WHAT NEEDS TO BE DONE:
Give the records again in full, exactly as they appear, but without the pictures.

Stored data
━━━━

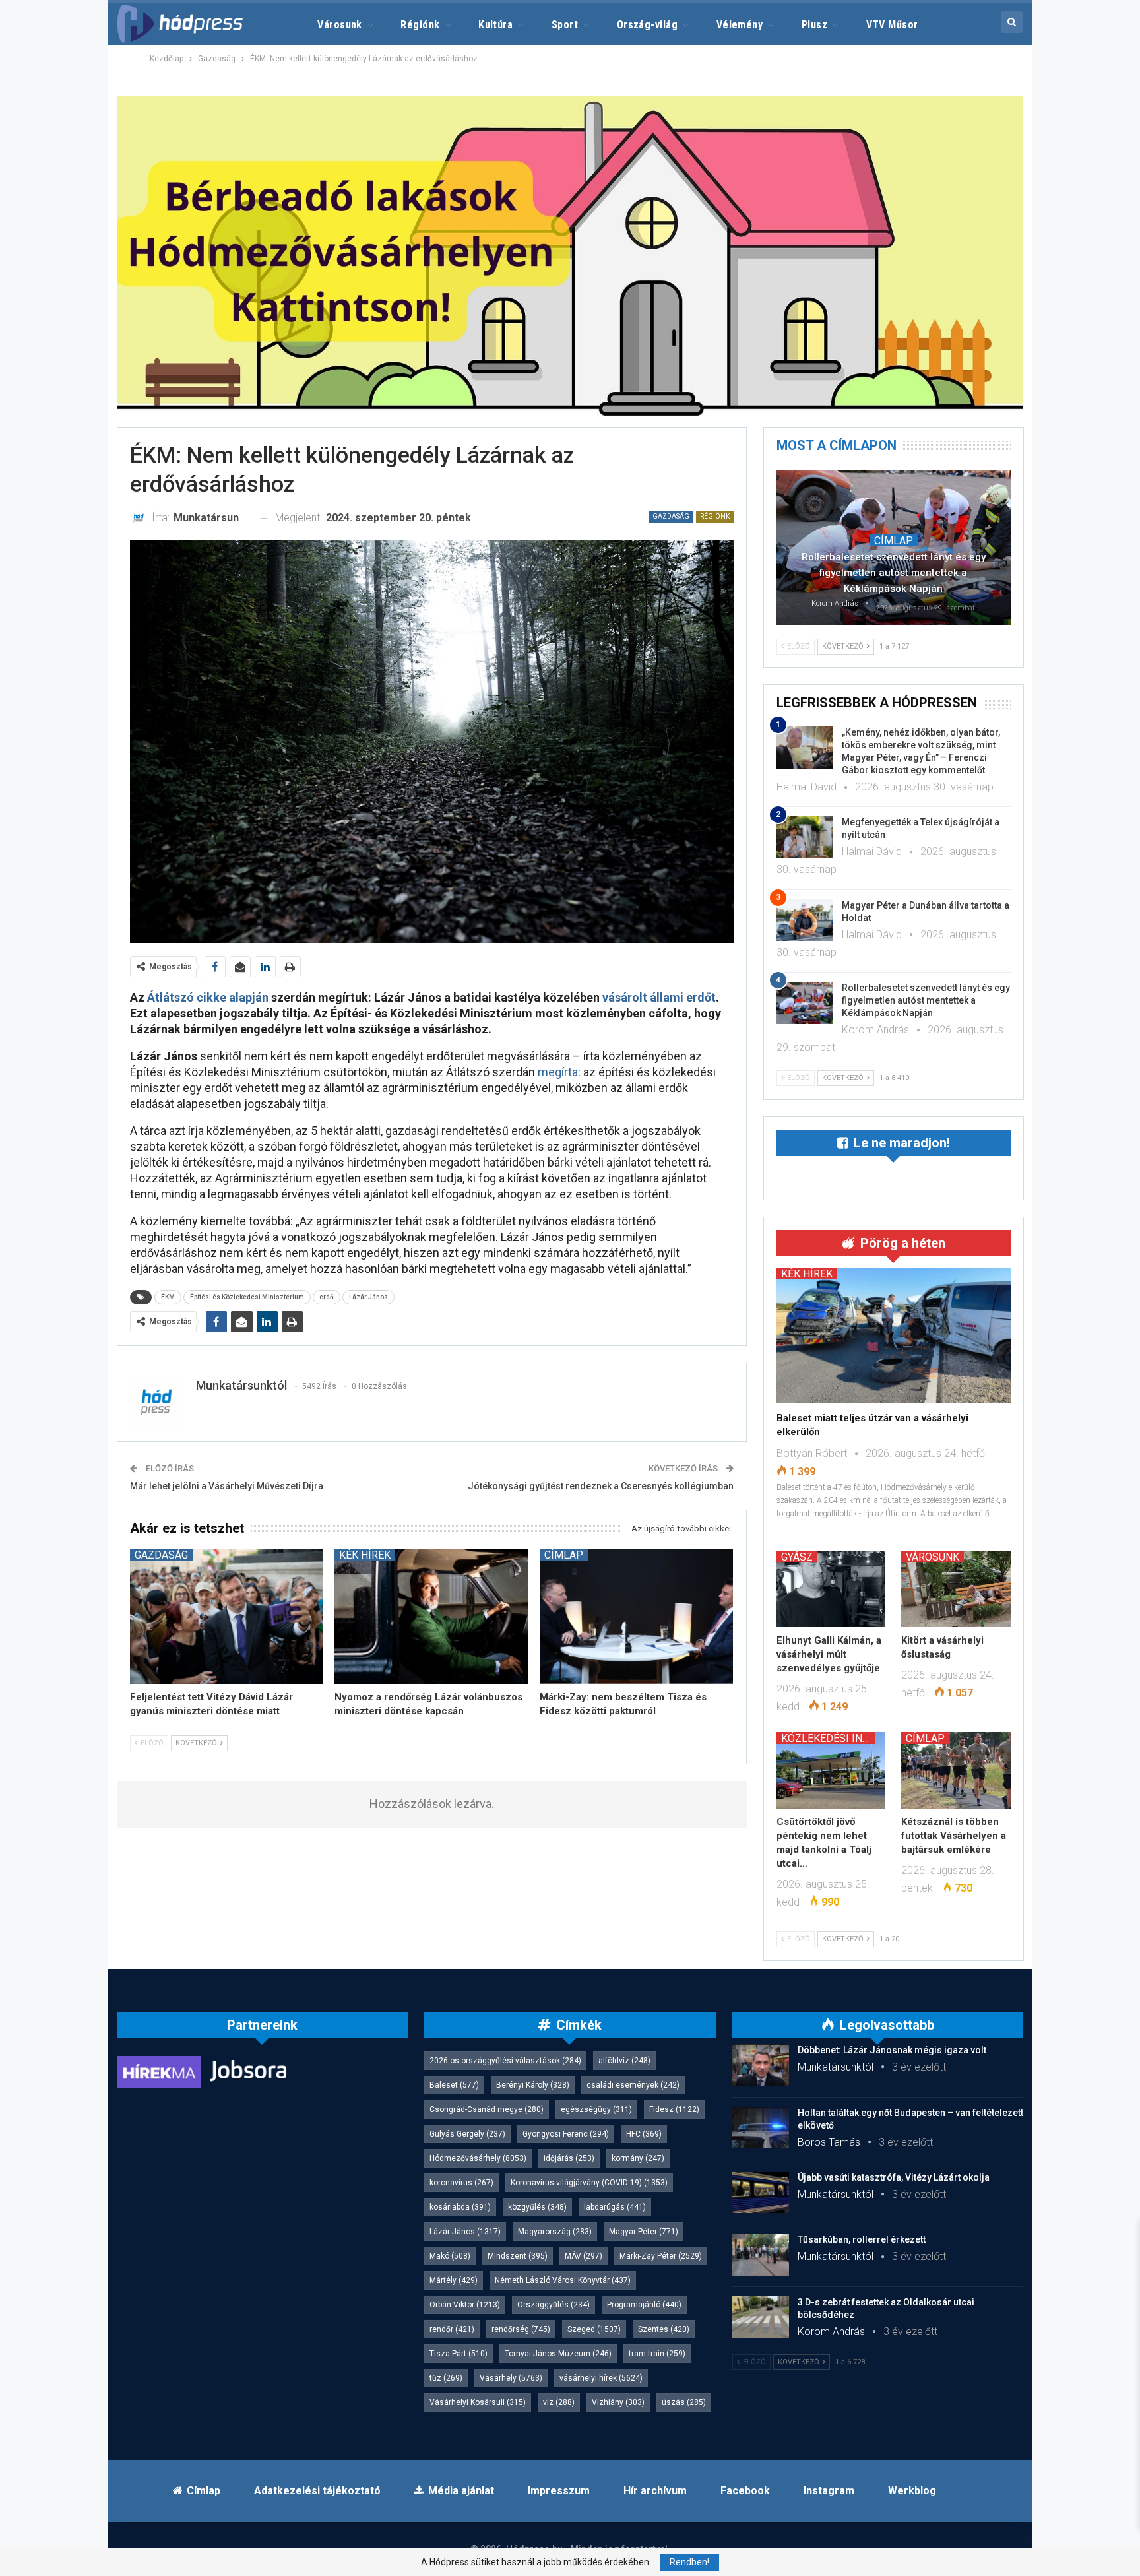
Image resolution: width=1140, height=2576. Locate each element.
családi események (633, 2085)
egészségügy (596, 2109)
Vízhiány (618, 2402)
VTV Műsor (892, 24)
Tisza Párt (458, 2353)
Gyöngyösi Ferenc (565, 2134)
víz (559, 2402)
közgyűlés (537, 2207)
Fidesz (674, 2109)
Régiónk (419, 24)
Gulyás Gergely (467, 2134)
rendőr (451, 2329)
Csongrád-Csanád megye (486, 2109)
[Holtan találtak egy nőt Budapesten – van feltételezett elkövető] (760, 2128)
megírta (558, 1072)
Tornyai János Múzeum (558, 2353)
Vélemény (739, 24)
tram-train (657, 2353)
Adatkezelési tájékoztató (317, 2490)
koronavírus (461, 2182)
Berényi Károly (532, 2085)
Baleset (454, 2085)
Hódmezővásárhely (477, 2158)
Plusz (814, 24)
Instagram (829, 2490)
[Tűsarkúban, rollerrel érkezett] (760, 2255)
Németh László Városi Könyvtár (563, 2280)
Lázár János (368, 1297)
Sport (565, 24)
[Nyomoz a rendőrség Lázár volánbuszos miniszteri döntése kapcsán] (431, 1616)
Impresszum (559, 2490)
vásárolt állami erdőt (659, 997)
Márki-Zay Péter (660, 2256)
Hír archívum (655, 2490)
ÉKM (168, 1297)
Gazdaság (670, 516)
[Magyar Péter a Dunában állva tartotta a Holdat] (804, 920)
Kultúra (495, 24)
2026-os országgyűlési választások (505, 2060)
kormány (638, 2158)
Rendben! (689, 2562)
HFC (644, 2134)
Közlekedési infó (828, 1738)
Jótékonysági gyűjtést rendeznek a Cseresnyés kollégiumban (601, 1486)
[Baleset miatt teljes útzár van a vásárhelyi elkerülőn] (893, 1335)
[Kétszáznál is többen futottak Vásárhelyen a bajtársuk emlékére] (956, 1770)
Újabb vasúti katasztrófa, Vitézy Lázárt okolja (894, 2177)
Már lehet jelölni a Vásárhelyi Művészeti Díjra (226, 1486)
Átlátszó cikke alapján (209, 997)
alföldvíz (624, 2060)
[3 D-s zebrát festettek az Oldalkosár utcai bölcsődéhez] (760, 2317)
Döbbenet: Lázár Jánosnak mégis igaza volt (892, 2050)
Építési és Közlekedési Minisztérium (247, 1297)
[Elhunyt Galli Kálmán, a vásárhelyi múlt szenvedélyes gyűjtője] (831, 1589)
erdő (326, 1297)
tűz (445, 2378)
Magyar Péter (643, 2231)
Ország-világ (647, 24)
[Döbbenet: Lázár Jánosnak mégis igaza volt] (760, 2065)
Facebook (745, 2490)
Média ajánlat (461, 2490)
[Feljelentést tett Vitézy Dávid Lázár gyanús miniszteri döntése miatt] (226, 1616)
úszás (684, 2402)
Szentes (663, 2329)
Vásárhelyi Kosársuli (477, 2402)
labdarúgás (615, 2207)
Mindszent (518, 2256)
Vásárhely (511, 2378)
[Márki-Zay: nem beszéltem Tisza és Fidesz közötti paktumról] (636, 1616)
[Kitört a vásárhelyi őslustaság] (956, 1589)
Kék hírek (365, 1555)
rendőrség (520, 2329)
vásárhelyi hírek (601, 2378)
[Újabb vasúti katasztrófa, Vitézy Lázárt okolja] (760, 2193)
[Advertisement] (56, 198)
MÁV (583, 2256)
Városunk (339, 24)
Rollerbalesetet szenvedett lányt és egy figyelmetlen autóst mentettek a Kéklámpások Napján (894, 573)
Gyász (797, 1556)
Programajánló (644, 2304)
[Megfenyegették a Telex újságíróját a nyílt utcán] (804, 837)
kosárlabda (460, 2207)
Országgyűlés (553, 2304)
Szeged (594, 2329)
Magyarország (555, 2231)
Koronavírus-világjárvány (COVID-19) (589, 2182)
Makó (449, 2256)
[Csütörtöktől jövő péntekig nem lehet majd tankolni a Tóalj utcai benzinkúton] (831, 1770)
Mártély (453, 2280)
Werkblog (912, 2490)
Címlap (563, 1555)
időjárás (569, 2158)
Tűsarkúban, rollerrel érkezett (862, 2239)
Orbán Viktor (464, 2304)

━━━━

ANSWER BOX:
Image resolution: width=1140, height=2576. Locate each element.
családi események (633, 2085)
egészségügy (596, 2109)
Vízhiány (618, 2402)
VTV Műsor (892, 24)
Tisza Párt (458, 2353)
Gyöngyösi Ferenc (565, 2134)
víz (559, 2402)
közgyűlés (537, 2207)
Fidesz (674, 2109)
Régiónk (419, 24)
Gulyás Gergely (467, 2134)
rendőr (451, 2329)
Csongrád-Csanád megye (486, 2109)
[Holtan találtak egy nőt Budapesten – van feltételezett elkövető] (760, 2128)
megírta (558, 1072)
Tornyai János Múzeum (558, 2353)
Vélemény (739, 24)
tram-train (657, 2353)
Adatkezelési tájékoztató (317, 2490)
koronavírus (461, 2182)
Berényi Károly (532, 2085)
Baleset (454, 2085)
Hódmezővásárhely (477, 2158)
Plusz (814, 24)
Instagram (829, 2490)
[Tűsarkúban, rollerrel érkezett] (760, 2255)
Németh László Városi Könyvtár (563, 2280)
Lázár János (368, 1297)
Sport (565, 24)
[Nyomoz a rendőrség Lázár volánbuszos miniszteri döntése kapcsán] (431, 1616)
Impresszum (559, 2490)
vásárolt állami erdőt (659, 997)
Márki-Zay Péter (660, 2256)
Hír archívum (655, 2490)
ÉKM (168, 1297)
Gazdaság (670, 516)
[Magyar Péter a Dunában állva tartotta a Holdat] (804, 920)
Kultúra (495, 24)
2026-os országgyűlési választások (505, 2060)
kormány (638, 2158)
Rendben! (689, 2562)
HFC (644, 2134)
Közlekedési infó (828, 1738)
Jótékonysági gyűjtést rendeznek a Cseresnyés kollégiumban (601, 1486)
[Baleset miatt teljes útzár van a vásárhelyi elkerülőn] (893, 1335)
[Kétszáznál is többen futottak Vásárhelyen a bajtársuk emlékére] (956, 1770)
Újabb vasúti katasztrófa, Vitézy Lázárt okolja (894, 2177)
Már lehet jelölni a Vásárhelyi Művészeti Díjra (226, 1486)
Átlátszó cikke alapján (209, 997)
alföldvíz (624, 2060)
[3 D-s zebrát festettek az Oldalkosár utcai bölcsődéhez] (760, 2317)
Döbbenet: Lázár Jánosnak mégis igaza volt (892, 2050)
Építési és Közlekedési Minisztérium (247, 1297)
[Elhunyt Galli Kálmán, a vásárhelyi múlt szenvedélyes gyűjtője] (831, 1589)
erdő (326, 1297)
tűz (445, 2378)
Magyar Péter (643, 2231)
Ország-világ (647, 24)
[Döbbenet: Lázár Jánosnak mégis igaza volt] (760, 2065)
Facebook (745, 2490)
Média ajánlat (461, 2490)
[Feljelentést tett Vitézy Dávid Lázár gyanús miniszteri döntése miatt] (226, 1616)
úszás (684, 2402)
Szentes (663, 2329)
Vásárhelyi Kosársuli (477, 2402)
labdarúgás (615, 2207)
Mindszent (518, 2256)
Vásárhely (511, 2378)
[Márki-Zay: nem beszéltem Tisza és Fidesz közötti paktumról] (636, 1616)
[Kitört a vásárhelyi őslustaság] (956, 1589)
Kék hírek (365, 1555)
rendőrség (520, 2329)
vásárhelyi hírek (601, 2378)
[Újabb vasúti katasztrófa, Vitézy Lázárt okolja] (760, 2193)
[Advertisement] (56, 198)
MÁV (583, 2256)
Városunk (339, 24)
Rollerbalesetet szenvedett lányt és egy figyelmetlen autóst mentettek a Kéklámpások Napján (894, 573)
Gyász (797, 1556)
Programajánló (644, 2304)
[Megfenyegették a Telex újságíróját a nyílt utcán] (804, 837)
kosárlabda (460, 2207)
Országgyűlés (553, 2304)
Szeged (594, 2329)
Magyarország (555, 2231)
Koronavírus-világjárvány (COVID-19) (589, 2182)
Makó (449, 2256)
[Csütörtöktől jövő péntekig nem lehet majd tankolni a Tóalj utcai benzinkúton] (831, 1770)
Mártély (453, 2280)
Werkblog (912, 2490)
Címlap (563, 1555)
időjárás (569, 2158)
Tűsarkúban, rollerrel érkezett (862, 2239)
Orbán Viktor (464, 2304)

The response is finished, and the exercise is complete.